**Work request**: Pick out each line of the records in which the word "Turn" appears.

Stored data

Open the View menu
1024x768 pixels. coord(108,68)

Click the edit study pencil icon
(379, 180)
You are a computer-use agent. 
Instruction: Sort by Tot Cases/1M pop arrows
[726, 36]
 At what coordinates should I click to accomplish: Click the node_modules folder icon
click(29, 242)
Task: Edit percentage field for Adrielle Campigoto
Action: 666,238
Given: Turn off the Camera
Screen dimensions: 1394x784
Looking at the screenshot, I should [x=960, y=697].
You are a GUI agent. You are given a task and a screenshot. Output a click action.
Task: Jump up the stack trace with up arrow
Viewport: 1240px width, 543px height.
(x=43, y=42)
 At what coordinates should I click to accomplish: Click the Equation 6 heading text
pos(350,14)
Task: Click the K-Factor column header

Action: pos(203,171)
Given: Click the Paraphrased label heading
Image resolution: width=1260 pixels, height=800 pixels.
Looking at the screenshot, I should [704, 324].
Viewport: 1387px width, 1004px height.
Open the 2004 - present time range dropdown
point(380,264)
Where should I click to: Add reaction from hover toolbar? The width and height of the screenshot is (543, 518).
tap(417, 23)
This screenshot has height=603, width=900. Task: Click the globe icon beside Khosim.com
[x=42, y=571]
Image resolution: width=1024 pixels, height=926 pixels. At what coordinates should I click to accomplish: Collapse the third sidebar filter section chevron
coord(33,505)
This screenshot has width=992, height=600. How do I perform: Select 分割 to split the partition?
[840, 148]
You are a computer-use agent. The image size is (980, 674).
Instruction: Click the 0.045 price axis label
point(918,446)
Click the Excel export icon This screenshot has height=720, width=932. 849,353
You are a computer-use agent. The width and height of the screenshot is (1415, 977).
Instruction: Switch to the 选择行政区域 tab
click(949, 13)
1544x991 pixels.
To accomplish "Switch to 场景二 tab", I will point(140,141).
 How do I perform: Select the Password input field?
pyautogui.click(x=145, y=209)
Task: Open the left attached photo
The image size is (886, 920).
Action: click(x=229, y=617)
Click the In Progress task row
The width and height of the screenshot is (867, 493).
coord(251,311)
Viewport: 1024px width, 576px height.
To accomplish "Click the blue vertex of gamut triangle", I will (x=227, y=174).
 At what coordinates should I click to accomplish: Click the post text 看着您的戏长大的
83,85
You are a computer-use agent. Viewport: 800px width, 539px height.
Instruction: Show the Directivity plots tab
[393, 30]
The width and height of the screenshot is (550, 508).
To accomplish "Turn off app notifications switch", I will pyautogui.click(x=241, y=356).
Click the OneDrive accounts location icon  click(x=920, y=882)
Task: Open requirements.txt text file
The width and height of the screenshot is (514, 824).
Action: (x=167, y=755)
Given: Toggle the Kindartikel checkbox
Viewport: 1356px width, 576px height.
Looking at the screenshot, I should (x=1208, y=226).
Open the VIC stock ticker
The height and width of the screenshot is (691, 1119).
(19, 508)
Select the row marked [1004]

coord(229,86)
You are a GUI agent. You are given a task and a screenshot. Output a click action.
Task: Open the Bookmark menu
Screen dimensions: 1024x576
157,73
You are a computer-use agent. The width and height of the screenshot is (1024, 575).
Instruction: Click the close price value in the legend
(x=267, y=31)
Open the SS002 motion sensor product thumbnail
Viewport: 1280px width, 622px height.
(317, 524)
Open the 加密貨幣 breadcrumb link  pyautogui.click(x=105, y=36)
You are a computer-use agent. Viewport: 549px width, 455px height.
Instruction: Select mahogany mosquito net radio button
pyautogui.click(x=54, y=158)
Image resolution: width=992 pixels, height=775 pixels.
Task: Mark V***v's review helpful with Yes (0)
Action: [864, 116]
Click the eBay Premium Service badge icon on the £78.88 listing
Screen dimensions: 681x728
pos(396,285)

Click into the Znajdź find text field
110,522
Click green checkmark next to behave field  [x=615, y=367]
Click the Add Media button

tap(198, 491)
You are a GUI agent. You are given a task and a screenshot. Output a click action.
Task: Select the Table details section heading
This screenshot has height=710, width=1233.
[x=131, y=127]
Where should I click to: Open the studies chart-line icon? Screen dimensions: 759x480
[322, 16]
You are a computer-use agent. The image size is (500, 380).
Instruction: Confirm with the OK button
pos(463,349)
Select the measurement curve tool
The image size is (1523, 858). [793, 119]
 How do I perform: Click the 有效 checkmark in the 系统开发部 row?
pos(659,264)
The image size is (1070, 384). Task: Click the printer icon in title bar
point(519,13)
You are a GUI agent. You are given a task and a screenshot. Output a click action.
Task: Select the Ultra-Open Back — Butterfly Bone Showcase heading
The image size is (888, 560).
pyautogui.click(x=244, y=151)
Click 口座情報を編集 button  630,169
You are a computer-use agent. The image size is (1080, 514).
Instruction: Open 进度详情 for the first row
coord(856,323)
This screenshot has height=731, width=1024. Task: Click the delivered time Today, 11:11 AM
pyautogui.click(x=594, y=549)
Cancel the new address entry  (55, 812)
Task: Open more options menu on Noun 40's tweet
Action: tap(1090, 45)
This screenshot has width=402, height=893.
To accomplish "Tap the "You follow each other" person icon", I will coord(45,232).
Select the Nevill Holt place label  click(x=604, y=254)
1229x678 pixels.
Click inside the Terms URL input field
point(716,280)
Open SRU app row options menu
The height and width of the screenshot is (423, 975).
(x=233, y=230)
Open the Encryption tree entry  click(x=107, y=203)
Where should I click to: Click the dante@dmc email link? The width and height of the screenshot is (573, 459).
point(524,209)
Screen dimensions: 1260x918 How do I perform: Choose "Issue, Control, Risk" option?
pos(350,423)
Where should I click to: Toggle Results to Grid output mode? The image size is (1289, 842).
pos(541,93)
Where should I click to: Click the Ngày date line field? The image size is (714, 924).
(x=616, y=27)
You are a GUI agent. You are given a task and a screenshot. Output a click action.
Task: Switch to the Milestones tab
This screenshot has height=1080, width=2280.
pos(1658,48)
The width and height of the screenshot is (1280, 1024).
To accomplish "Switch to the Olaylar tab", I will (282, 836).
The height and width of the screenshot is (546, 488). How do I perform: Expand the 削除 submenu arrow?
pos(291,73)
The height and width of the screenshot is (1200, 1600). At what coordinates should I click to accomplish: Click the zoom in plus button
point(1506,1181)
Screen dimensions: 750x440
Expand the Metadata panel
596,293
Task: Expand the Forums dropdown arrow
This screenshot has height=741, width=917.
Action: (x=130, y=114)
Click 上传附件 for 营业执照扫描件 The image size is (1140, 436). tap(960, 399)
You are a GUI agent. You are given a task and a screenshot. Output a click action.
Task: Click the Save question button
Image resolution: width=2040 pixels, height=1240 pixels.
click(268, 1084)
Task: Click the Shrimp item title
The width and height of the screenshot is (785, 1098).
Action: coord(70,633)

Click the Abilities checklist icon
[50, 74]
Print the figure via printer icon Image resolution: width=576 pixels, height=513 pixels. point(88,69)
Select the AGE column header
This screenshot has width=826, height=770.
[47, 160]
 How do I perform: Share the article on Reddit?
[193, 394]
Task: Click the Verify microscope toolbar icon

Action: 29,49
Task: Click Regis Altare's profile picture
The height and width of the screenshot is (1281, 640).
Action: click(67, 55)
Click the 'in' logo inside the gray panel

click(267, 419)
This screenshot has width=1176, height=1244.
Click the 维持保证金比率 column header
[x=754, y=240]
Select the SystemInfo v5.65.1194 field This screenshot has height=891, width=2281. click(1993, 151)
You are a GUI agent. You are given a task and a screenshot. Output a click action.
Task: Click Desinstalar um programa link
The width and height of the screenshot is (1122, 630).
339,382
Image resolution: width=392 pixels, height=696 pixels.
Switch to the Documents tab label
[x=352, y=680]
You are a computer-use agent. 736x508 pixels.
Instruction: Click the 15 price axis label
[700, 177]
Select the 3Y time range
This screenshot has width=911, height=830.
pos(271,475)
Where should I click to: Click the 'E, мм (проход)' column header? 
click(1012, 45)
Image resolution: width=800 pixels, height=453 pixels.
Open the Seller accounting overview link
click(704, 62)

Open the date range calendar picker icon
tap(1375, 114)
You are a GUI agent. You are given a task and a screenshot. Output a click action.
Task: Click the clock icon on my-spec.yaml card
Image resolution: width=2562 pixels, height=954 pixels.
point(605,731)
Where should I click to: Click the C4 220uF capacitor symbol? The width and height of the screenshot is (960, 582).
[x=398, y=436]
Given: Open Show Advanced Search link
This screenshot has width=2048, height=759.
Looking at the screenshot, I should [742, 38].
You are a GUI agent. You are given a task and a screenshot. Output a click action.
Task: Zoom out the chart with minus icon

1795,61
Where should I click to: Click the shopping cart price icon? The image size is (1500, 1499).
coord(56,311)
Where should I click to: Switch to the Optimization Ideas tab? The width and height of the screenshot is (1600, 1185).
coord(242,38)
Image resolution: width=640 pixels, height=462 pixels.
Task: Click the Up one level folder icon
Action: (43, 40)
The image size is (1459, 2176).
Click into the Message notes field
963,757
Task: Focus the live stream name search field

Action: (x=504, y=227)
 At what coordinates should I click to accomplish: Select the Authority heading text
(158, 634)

**Response to the task**:
Given: Turn off the Camera
To accomplish "Turn off app notifications switch", I will pyautogui.click(x=241, y=356).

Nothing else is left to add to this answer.